■ MATERIAL TO PROCESS:
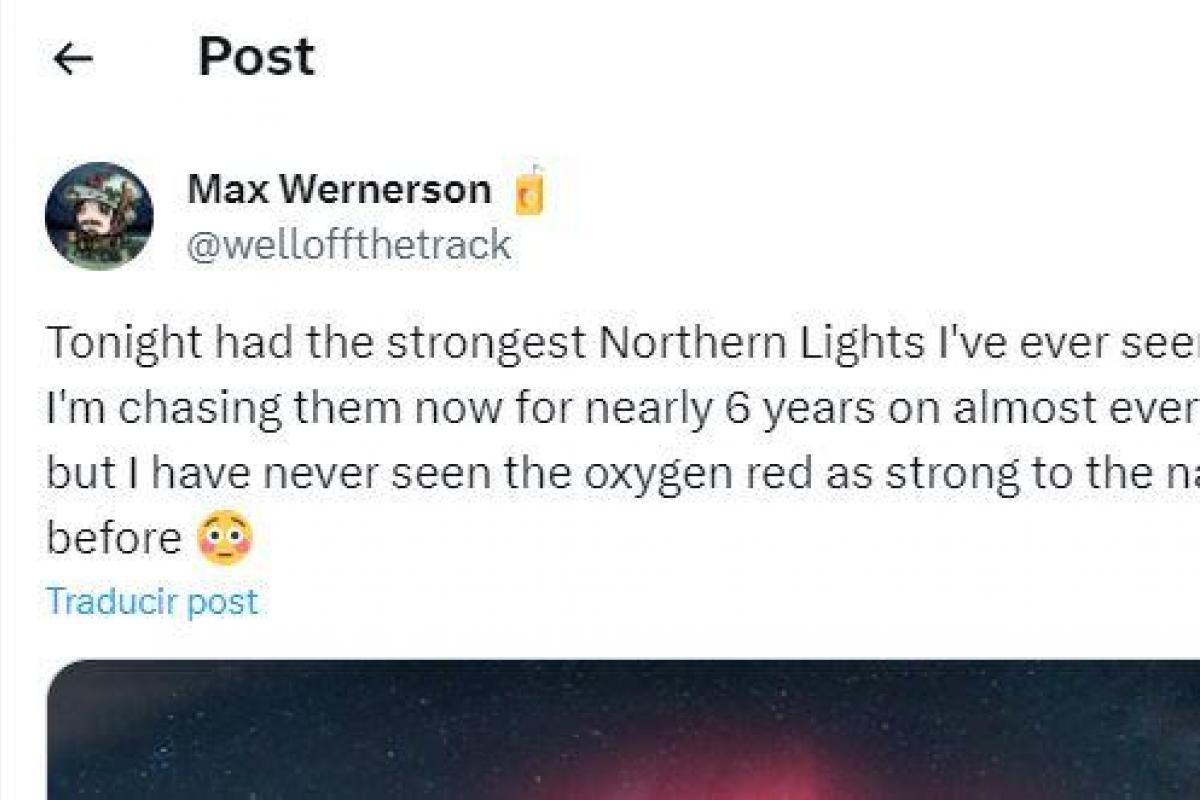The height and width of the screenshot is (800, 1200).
Task: Click the flushed face emoji after 'before'
Action: coord(225,539)
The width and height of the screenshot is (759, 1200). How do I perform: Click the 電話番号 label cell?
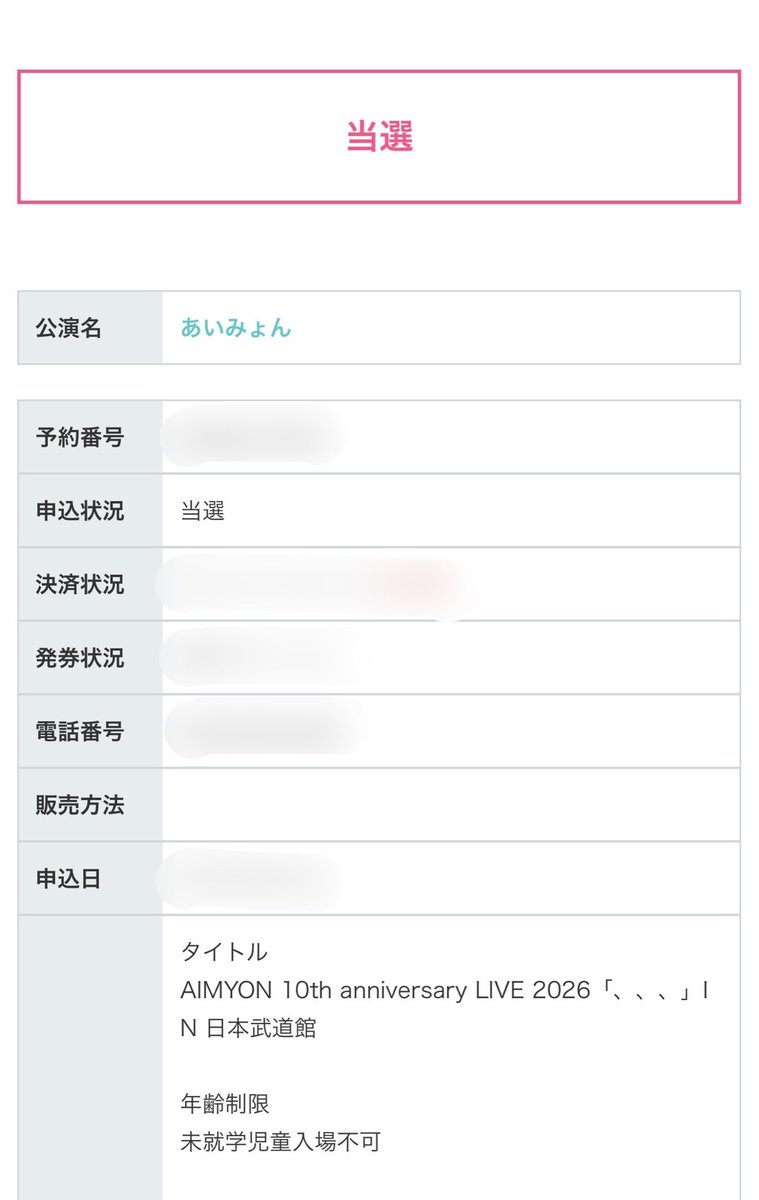[x=90, y=731]
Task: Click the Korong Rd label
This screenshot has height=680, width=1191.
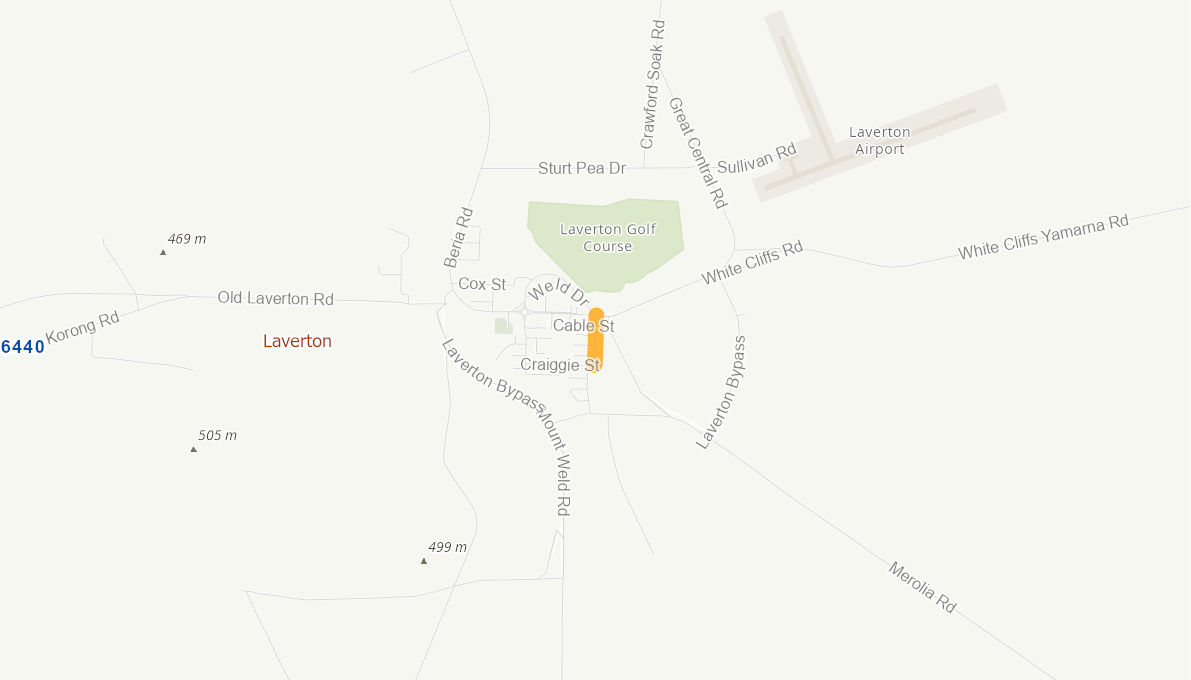Action: [x=83, y=327]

■ OBJECTIVE:
Quote all the records above word for word, leaving out the pictures.

■ CORRECT RESULT:
The height and width of the screenshot is (800, 1200).
Task: Click the flushed face emoji after 'before'
Action: coord(225,539)
The width and height of the screenshot is (759, 1200). How do I perform: Click the 電話番号 label cell?
[x=90, y=731]
Task: Click the Korong Rd label
This screenshot has height=680, width=1191.
Action: [x=83, y=327]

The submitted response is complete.